● **How to complete this task**:
Across the records below, how many lines contain the string "beside"? Give the number by itself.

● **Records**:
--- START ---
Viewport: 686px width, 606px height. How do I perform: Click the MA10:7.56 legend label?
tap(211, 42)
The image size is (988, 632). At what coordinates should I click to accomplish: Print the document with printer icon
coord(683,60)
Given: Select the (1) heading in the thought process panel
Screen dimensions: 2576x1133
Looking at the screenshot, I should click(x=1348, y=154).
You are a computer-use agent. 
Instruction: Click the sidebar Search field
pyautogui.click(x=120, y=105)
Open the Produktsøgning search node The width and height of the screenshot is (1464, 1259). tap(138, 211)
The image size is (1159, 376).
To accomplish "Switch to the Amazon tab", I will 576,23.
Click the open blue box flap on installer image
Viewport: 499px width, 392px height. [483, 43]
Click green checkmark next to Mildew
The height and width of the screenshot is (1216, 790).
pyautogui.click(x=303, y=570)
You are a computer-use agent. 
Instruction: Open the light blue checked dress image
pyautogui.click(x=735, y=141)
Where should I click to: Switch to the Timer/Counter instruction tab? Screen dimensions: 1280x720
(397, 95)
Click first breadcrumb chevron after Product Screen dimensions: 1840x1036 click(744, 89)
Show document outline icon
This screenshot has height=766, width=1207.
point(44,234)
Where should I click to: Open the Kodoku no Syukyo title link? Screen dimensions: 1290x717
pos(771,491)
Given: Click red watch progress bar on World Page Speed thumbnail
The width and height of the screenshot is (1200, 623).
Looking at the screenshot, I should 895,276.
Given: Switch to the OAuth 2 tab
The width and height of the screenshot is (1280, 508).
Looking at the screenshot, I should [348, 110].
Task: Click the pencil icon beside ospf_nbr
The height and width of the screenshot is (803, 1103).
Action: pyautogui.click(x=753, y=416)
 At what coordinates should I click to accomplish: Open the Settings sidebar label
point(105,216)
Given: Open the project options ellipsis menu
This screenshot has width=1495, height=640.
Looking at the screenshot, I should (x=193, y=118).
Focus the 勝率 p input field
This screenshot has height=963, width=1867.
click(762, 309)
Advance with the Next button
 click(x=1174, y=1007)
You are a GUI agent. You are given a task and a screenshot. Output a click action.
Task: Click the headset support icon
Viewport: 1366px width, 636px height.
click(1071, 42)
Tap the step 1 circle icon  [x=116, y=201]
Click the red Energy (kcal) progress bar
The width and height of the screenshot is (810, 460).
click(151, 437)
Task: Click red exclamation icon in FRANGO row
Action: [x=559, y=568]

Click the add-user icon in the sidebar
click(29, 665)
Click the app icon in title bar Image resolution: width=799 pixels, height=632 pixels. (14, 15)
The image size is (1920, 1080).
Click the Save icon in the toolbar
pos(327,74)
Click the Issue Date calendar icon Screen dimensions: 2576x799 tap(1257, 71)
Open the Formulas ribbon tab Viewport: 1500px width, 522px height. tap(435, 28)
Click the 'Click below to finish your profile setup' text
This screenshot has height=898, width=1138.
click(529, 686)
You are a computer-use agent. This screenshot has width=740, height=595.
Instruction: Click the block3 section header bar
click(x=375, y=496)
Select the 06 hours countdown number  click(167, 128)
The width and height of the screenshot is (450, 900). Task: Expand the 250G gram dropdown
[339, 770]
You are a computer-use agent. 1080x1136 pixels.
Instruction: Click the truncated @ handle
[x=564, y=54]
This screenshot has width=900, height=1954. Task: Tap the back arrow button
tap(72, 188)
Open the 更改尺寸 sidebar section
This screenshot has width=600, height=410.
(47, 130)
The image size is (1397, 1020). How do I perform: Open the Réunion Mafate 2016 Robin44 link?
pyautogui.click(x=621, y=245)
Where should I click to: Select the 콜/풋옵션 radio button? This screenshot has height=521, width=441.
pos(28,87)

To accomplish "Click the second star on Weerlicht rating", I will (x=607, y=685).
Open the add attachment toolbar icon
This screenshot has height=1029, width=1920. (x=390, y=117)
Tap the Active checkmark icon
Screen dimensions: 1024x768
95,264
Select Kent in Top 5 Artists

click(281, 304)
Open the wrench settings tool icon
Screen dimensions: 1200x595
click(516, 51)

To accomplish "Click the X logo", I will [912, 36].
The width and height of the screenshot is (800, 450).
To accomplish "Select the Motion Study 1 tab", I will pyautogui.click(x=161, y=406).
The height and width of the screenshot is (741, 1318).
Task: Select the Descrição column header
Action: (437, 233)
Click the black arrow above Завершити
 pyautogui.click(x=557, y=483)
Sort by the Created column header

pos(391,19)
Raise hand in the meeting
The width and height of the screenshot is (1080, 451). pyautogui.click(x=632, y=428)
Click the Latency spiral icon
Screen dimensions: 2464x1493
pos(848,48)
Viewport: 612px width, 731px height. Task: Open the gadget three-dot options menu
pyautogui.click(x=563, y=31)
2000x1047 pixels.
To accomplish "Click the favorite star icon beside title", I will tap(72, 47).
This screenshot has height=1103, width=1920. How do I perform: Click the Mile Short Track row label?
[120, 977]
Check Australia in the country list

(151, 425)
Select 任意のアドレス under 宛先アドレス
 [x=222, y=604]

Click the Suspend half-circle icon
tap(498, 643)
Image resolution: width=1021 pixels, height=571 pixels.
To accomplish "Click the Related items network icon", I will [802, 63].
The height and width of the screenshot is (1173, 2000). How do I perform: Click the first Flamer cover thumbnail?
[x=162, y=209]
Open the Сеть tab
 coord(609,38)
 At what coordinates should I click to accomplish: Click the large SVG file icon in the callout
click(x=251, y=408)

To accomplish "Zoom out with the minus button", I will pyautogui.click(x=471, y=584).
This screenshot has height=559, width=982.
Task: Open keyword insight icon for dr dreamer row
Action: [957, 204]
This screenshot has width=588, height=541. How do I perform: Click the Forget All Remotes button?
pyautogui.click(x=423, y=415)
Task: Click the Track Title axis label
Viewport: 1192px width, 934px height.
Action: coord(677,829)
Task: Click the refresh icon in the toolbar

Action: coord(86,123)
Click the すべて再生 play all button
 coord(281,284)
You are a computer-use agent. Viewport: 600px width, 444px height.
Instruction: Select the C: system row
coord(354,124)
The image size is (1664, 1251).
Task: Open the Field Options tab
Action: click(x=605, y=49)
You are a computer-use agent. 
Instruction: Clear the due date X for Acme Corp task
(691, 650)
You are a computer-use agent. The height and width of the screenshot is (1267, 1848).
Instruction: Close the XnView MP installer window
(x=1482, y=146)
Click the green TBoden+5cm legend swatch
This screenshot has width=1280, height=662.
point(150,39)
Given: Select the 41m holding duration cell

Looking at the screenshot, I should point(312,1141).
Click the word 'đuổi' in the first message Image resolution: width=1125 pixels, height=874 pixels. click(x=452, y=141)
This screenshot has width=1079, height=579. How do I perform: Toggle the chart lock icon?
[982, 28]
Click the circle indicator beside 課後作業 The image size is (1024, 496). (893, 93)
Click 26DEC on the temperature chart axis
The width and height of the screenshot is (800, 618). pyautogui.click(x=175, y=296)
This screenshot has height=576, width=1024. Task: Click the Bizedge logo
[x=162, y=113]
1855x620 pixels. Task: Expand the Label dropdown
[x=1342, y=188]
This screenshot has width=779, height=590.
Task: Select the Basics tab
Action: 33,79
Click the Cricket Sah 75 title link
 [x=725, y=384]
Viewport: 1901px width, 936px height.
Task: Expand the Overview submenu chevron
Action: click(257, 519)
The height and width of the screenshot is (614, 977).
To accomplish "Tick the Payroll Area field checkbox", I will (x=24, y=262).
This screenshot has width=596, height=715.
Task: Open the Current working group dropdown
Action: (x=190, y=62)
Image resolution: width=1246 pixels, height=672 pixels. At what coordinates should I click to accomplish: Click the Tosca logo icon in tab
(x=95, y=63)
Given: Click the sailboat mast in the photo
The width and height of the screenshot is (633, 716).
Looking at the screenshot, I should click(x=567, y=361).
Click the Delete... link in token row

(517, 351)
--- END ---
● **Response to the exercise**:
3